Hommage : Maurice Rajsfus


«Il y a entre la police et moi un vieux compte qui ne sera jamais réglé»
Maurice Rajsfus, 1928-2020


«Si tu leur réponds, il y a outrage. Si tu résistes, il y a rébellion. Si tu prends la foule à témoin, il y a incitation à l’émeute.» Voilà comment Maurice Rajsfus arrivait, en une seule formule fulgurante, à décrire l’impunité et la toute puissance policière. Il est décédé hier, après une vie entière de combats.

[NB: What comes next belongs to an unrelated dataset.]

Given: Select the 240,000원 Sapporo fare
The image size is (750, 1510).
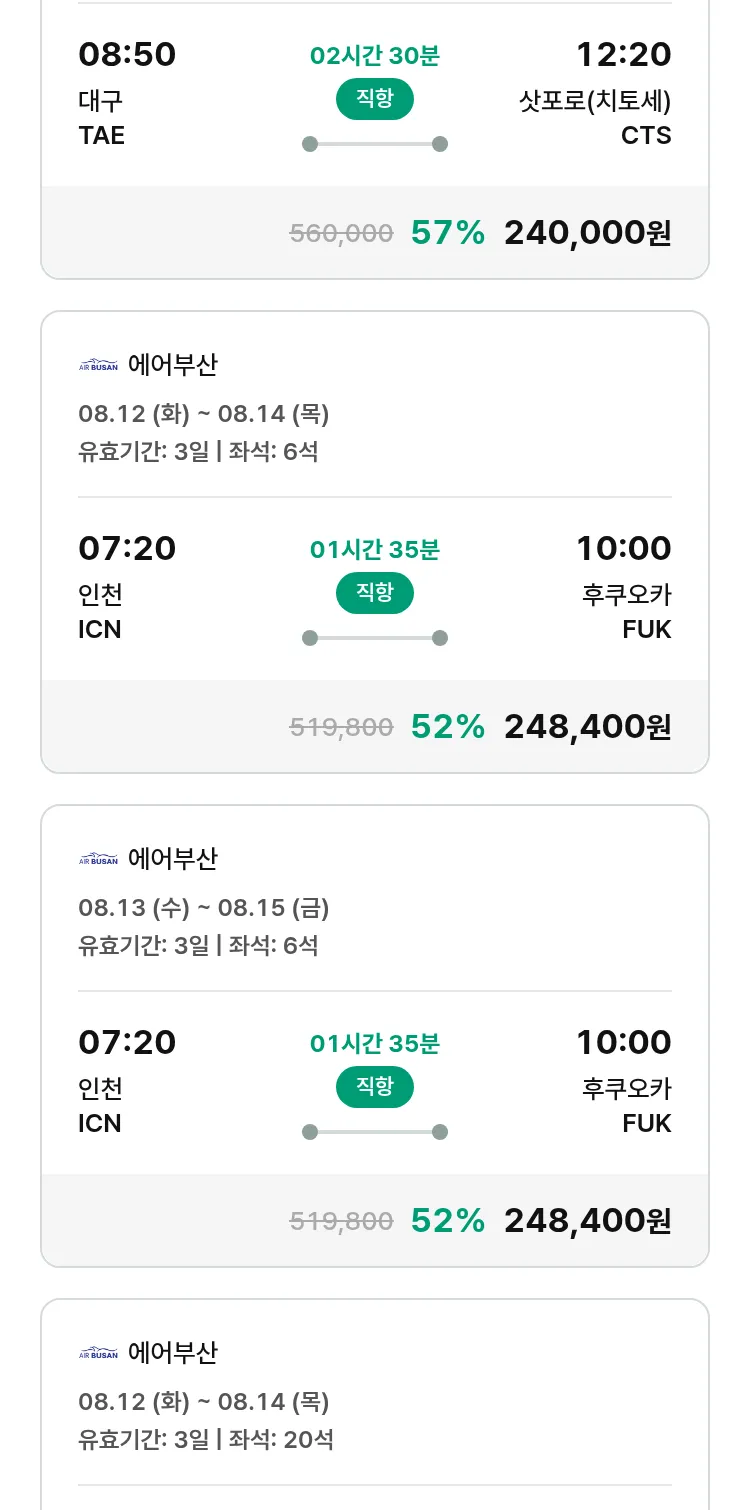Looking at the screenshot, I should point(587,233).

Maurice Rajsfus est un rescapé de la Shoah, sa famille est arrêtée et déportée par des policiers français lors de la rafle du Vel-d’Hiv. Il a 14 ans, ses parents ne reviendront jamais. «Les policiers français ont volé des années de vie à mes parents. Tous ont participé aux rafles quand ils étaient requis. Pratiquement pas un seul n’a démissionné. Si la police française ne s’était pas mise aux ordres, jamais il n’y aurait eu autant de dégâts. Il y a eu 250.000 déportés de France, dont 76.000 juifs, les autres étant, pour l’essentiel, des communistes et des gaullistes…»

Il ne pardonnera jamais à la police sa collaboration. Ni ses violences passées et présentes. Autodidacte, il devient historien des violences policières, qu’il recense à partir de 1968 et ce pendant près de cinquante ans, notamment au travers du bulletin «Que fait la police ?».

«Infatigable militant antiraciste et antifasciste», il sera de tous les combats, pour les peuples algérien et palestinien, contre l’extrême droite, contre les violences policières en banlieue, pour les libertés. Il fonde l’Observatoire des libertés publiques en 1994, suite au meurtre du jeune Makomé dans un commissariat du 18e arrondissement de Paris.

Jusqu’à son dernier souffle, il a soutenu les familles de victimes des violences d’État. Il laisse derrière lui plusieurs décennies de travail d’archive et plusieurs livres. Il est décédé au moment où les luttes contre les violences policières trouvent un nouveau souffle. Il avait confié il y a quelques années «Si j’avais un vœu à formuler après ma mort, c’est que mes cendres soient répandues le long des murs de la préfecture de police à Paris, le lieu du crime de la rafle du 16 mai 1942 et aussi du 17 octobre 1961».